Step-by-Step ViT Pipeline Image to Patches
- The input imgae (e.g., 224x224x3) is divided into fixed-size patches (e.g., 16x16)
- This converts the image into a sequence of small flattened grids.
- Patch Embedding
- Each patch is flattened into a vector and passed through a **linear projection layer** to embed it into a fixed-length vector (like word embeddings in NLP).
    - IN VIT, the embedding layer used is a linear layer and not as embedding layer as in NLP.
- Add Positional Embeddings
- Since Transformers have no built-in sense of order, positional embeddings are added to each patch embedding to presever spatial information.
- Add [CLS] Token
- A special learnable token [CLS] is prepended to the sequence.
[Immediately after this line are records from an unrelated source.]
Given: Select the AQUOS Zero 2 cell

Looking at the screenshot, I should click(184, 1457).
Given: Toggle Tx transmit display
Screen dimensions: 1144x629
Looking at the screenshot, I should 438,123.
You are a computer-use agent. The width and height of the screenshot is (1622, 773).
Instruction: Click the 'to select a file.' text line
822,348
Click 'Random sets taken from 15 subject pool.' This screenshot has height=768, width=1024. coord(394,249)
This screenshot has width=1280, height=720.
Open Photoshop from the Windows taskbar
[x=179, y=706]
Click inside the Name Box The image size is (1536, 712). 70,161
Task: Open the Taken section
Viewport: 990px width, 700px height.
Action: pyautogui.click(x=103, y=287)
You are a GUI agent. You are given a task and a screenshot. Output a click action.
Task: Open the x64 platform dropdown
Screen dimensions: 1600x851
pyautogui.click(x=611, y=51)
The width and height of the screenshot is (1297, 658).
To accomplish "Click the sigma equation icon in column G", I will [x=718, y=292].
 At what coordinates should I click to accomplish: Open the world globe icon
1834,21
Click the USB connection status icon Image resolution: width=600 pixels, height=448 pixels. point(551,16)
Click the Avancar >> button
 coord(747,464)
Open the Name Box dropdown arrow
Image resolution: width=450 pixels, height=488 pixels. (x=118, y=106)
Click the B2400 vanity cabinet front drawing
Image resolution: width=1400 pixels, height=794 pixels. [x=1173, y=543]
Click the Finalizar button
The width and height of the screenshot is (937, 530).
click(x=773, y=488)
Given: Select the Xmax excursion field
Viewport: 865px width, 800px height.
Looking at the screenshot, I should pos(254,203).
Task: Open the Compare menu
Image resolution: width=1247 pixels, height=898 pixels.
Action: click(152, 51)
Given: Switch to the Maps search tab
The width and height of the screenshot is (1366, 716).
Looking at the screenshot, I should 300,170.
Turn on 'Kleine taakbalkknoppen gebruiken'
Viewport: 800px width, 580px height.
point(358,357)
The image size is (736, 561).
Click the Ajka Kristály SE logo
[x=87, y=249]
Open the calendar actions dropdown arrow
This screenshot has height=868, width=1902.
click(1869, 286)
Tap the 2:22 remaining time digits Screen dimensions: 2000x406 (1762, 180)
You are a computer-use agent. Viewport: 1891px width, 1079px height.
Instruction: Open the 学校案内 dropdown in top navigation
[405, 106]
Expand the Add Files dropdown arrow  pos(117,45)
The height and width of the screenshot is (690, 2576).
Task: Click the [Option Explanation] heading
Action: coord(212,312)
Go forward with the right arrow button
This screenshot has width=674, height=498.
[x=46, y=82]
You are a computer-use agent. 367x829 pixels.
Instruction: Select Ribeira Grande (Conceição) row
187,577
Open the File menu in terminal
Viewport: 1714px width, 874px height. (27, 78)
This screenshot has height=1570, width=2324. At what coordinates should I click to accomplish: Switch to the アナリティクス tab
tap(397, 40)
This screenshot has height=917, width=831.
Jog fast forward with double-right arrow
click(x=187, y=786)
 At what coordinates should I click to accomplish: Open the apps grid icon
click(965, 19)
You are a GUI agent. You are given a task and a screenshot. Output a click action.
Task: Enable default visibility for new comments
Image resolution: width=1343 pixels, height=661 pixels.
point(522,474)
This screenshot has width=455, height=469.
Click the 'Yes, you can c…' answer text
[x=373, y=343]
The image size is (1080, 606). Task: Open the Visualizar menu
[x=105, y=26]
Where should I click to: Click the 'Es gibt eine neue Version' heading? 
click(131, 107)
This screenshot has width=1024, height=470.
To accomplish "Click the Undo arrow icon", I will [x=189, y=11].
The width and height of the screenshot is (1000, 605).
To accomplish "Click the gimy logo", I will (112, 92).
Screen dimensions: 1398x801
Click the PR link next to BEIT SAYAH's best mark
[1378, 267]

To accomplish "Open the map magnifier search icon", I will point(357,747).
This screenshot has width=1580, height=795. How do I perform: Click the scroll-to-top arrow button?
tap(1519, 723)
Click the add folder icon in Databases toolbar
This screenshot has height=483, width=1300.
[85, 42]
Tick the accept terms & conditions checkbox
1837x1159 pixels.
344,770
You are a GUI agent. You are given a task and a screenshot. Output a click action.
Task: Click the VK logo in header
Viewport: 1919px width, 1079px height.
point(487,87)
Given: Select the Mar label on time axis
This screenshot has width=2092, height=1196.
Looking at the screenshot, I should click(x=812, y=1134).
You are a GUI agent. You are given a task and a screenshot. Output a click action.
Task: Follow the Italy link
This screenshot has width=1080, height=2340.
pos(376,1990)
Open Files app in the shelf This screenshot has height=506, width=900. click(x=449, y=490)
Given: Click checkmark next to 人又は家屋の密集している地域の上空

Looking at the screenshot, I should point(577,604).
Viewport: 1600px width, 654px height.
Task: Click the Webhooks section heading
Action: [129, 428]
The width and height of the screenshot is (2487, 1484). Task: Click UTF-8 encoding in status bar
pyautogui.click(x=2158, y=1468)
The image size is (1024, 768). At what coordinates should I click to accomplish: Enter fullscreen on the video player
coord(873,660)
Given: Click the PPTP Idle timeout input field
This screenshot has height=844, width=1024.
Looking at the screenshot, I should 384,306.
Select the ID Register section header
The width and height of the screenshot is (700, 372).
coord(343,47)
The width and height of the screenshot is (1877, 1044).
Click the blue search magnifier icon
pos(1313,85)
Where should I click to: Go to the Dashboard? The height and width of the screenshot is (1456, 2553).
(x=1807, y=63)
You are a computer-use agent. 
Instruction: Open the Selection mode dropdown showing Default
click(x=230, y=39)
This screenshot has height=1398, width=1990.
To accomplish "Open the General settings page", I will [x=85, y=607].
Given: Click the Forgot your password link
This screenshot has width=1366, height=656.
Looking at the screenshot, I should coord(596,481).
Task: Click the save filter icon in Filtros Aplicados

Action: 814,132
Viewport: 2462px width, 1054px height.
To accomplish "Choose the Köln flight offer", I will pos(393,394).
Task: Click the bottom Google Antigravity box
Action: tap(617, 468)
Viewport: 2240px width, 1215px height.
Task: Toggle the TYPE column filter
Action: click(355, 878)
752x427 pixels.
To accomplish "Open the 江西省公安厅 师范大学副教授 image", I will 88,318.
Its output after the Transformer will represent the whole image (used for classification).
- Transformer Encoder Layers
- The sequence (patch embeddings + CLS + positional encoding) is fed into standard Transformer encoder layers:
- Multi-Head Self-Attention
- Add & Norm
- Feed Forward Network
- Add & Norm
- CLassification Head
- The final hidden state of the [CLS] token is passed through a classification layer (typically an MLP) to produce the predicted image class.

### Implementation

##### Import required libraries

In [6]:
import torch
import torch.nn as nn
import torch.nn.functional as F
import torch.optim as optim
import torchvision
from torch.utils.data import DataLoader
from torchvision import datasets, transforms
import numpy as np
import random # generate random indexes to visualize some images randomly
import matplotlib.pyplot as plt

In [7]:
torch.__version__

'2.7.1+cu126'

In [8]:
torchvision.__version__

'0.22.1+cu126'

##### Setup Device-Agnostic Code

In [11]:
device = "cuda" if torch.cuda.is_available() else "cpu"
device

'cpu'

In [12]:
print(f"Using Device: {device}")

Using Device: cpu


##### Set the seed

In [13]:
torch.manual_seed(42)
torch.cuda.manual_seed(42)
random.seed(42)

##### Setting the hyperparameters

In [14]:
BATCH_SIZE = 128
EPOCHS = 10
LEARNING_RATE = 3e-4
PATCH_SIZE = 4
NUM_CLASSES = 10
IMAGE_SIZE = 32
CHANNELS = 3
EMBED_DIM = 256
NUM_HEADS = 8
DEPTH = 6
MLP_DIM = 512
DROP_RATE = 0.1

##### Define Image Transformations

In [15]:
transform = transforms.Compose([
    transforms.ToTensor(),
    transforms.Normalize((0.5), (0.5))
    # helps the model to converge faster and
    # also it helps to make numerical computations stable
])

##### Getting a dataset

In [16]:
train_dataset = datasets.CIFAR10(root="data", train=True, download=True, transform=transform)
test_dataset = datasets.CIFAR10(root="data", train=False, download=True, transform=transform)

100.0%


##### Converting our datasets into dataloaders
- Right now, our data is in the form of PyTorch Datasets.
- DataLoader turns our data into batches or (mini-batches)
    - It is more computationally efficient, as in, our computing hardware may not be able to look (store in memory) at 50000 images in one hit. So we break it into 128 images at a time. (batch size of 128).
    - It gives our NN more chances to update its gradients per epoch.